Approval of the Housing Element – Issue #4

I have skipped over issue #3 because I addressed it in part of my response to issue #2. Impacts from the Saris Regis proposal are a trade off and a policy issue. I urge you to read my comments and voice your opinion.

Issue #4 is:

In January 2015, on a split 3-2vote, the City Council approved an update of the Housing Element of the General Plan.

Question: 4-a: If you had been on the Council at that time would you have approved the Housing Element Update?

Question: 4-b: If you had been on the Council at that time would you have approved the Statement of Negative Environmental Impact?

Question 4-c: If elected, would you move to amend the approved Housing Element: If so how and why?

The Basics: Land use is a very complicated issue in California and asking people about a Housing Element really requires explanation as to what a Housing Element is and what impact can it have on our City. So let’s start with Housing Element 101.

A Housing Element is part of a city’s General Plan. State Law requires cities to have General Plans or potentially be unable to obtain state funds and/or perhaps be sued by interested parties. The General Plan and its elements are required to be periodically updated. If updating deadlines are met then the General Plan sections are required to be updated less frequently, if not, then more frequent updates are required. Many of the parts of a General Plan are expensive to update as they require Environmental Impact Reports (EIR) that are costly to prepare and they require a lot of city staff time. The Housing Element is one of those expensive sections of the General Plan.

State law requires that cities show that they are able to sustain a certain level of growth in housing based on projected increases in population over the coming years. The Housing Element is the part of the General Plan where a city will demonstrate that it can comply with state law and support such housing growth. Planning for housing growth is a State mandate, cities are not given other options.

The Regional Housing Needs Allocation (RHNA) is the methodology by which the State tells cities precisely what additional housing they need to plan for.
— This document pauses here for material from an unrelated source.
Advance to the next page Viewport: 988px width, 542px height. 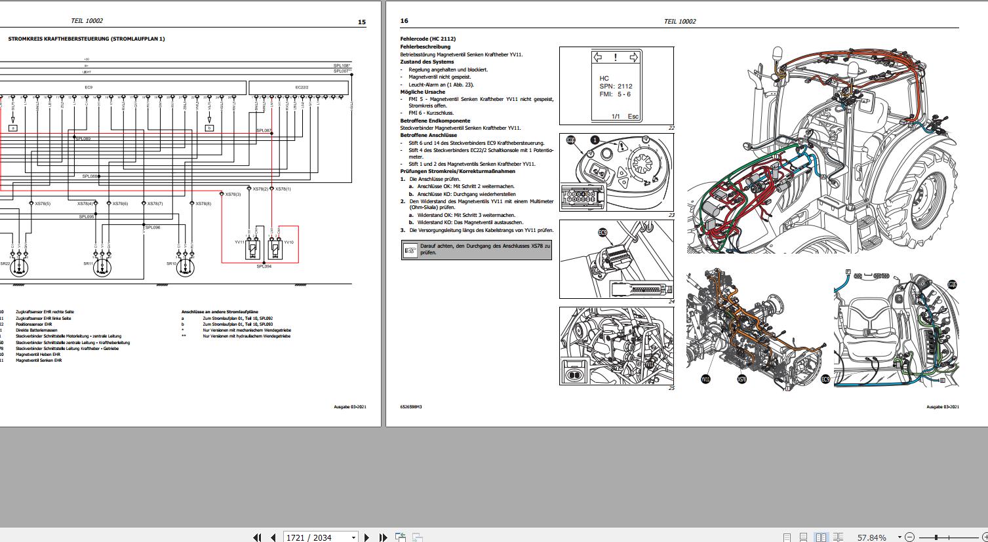pyautogui.click(x=366, y=537)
In the Bay Area we administer this locally through the Association of Bay Area Governments (ABAG) which goes through a process to allocate additional housing to the local governments. Foster City ultimately gets its allocation and State Law requires that we show in our Housing Element how we will plan to meet that allocation over the coming years. Now the process is much more complex than this, but this is Housing Element 101 with enough information to at least understand what is going on.

Now the bizarre part in all of this is that the law does not require that we build this housing, only that we plan for it. Thus technically, approving a Housing Element does not directly result in new housing being built. This is important to understand because although I voted with the minority against the Housing Element, I believe that the majority voted in favor of it because it does not directly result in additional housing and because if we get the Housing Element approved by the deadline then we will have a lot more time and save money by not having to update it more frequently. (I do not like to speak for others but that is my understanding. Those who voted in the majority can speak for themselves in comments if they choose).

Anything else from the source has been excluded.